Cytori has shut down its ATHENA and ATHENA II clinical trials.

Cytori Therapeutics has halted the trials for its experimental stem cell therapy for heart failure. The company placed a clinical hold on its drug trial after patients began developing problems with blood flow to the brain. It is working with the FDA to resolve the issues.

Patients that are candidates for the drug would be patients who are not eligible for bypass surgery or stents.

The trials involve a two-step procedure. The trial was used in 45 patients with advanced heart disease.

In the first step, patients had liposuction to harvest some fat which is used to isolate adipose-derived regenerative cells (ADRC). Then the patient undergoes cardiac catheterization where the heart is imaged and the ADRCs are injected.

"The decision to place the trials on hold was based on a safety review of reported cerebrovascular events," according to the press release. "Symptoms occurred in three patients, of which two patients' symptoms fully resolved within a short period of time and the third patient has had substantial resolution of symptoms."

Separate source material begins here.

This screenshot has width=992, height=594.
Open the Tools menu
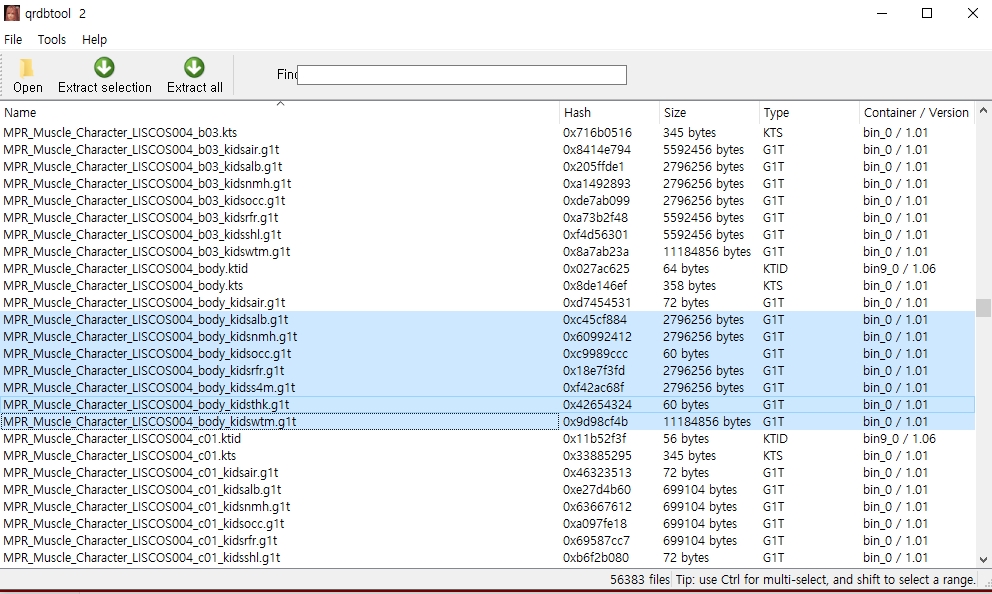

The statement also said these events had not been previously reported. Symptoms "appear to be related in part to the medical co-morbidities in the treated population and the complex nature of the procedures involved in the trial."

The company's shares fell 13 percent.

Timothy Henry, co-investigator of the trials, said the events occurred in both the experimental and control groups, but he is still blinded to the assignments because it was a double blind study.

He said they were "temporally related" and they were classified as strokes because the events lasted longer than 24 hours.

Henry also said that these complications are common with any invasive cardiac procedure.  

The trial was suspended two months ago, but he is optimistic that they might be able to resume the trial in 2 months.

According to the press release, the company is working with the FDA's Data Monitoring Committee (DMC) to understand the adverse events and adjust the protocols accordingly.

Possible solutions include enrolling less sick patients or making the trial more restrictive, but then it would be more difficult to detect the effect of the treatment.